**YOUR GOAL**
Below are some records; output exactly the lines from the line with "Where should I" to the line with "Given: Sort the Sep 30 column", both ends kept, and nothing more.

**Saved entries**
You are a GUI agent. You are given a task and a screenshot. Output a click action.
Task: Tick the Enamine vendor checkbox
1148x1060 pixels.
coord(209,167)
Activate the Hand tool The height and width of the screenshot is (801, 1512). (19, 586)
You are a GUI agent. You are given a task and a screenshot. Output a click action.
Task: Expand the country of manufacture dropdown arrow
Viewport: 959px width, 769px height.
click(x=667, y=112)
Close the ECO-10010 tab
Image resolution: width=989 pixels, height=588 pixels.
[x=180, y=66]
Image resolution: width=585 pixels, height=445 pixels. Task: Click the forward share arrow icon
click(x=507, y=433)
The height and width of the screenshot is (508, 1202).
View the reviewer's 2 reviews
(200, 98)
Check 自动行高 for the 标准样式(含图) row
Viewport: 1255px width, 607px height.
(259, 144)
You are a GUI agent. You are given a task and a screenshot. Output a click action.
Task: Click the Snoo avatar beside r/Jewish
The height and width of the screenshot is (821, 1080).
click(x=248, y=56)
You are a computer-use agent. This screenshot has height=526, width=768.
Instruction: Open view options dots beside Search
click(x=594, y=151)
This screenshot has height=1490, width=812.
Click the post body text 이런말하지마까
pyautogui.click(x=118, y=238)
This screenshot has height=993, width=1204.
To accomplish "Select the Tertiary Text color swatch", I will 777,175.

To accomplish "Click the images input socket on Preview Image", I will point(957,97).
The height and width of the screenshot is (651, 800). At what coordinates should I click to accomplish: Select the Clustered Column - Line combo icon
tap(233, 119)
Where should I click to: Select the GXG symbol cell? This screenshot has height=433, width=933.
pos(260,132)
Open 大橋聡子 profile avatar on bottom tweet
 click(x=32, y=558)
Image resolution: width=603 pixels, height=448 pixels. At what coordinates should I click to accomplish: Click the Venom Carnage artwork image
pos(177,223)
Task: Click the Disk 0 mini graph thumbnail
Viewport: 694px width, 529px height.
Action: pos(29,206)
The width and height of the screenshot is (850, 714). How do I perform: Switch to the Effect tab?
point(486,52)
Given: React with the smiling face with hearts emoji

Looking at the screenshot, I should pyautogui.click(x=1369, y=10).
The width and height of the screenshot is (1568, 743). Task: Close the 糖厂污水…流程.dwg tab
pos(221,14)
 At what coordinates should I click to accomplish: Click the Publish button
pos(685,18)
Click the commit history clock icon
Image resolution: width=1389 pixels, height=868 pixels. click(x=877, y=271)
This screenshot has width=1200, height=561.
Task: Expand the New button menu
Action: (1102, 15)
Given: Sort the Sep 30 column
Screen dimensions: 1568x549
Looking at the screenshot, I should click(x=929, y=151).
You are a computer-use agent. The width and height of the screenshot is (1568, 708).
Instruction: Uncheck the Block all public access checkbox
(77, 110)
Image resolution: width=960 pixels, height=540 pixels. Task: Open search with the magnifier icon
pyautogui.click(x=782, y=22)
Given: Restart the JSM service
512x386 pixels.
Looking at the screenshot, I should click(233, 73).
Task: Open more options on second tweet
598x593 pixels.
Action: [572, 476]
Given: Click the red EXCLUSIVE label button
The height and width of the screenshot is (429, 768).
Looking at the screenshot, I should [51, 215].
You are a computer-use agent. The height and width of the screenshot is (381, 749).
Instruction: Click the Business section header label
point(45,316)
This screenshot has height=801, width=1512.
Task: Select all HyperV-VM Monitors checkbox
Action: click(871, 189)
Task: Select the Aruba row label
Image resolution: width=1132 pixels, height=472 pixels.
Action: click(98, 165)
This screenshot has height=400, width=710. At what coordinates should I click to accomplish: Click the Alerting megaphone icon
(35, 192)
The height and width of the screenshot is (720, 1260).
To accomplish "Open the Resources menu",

**ANSWER AREA**
Where should I click to: Select the GXG symbol cell? This screenshot has height=433, width=933.
pos(260,132)
Open 大橋聡子 profile avatar on bottom tweet
 click(x=32, y=558)
Image resolution: width=603 pixels, height=448 pixels. At what coordinates should I click to accomplish: Click the Venom Carnage artwork image
pos(177,223)
Task: Click the Disk 0 mini graph thumbnail
Viewport: 694px width, 529px height.
Action: pos(29,206)
The width and height of the screenshot is (850, 714). How do I perform: Switch to the Effect tab?
point(486,52)
Given: React with the smiling face with hearts emoji

Looking at the screenshot, I should pyautogui.click(x=1369, y=10).
The width and height of the screenshot is (1568, 743). Task: Close the 糖厂污水…流程.dwg tab
pos(221,14)
 At what coordinates should I click to accomplish: Click the Publish button
pos(685,18)
Click the commit history clock icon
Image resolution: width=1389 pixels, height=868 pixels. click(x=877, y=271)
This screenshot has width=1200, height=561.
Task: Expand the New button menu
Action: (1102, 15)
Given: Sort the Sep 30 column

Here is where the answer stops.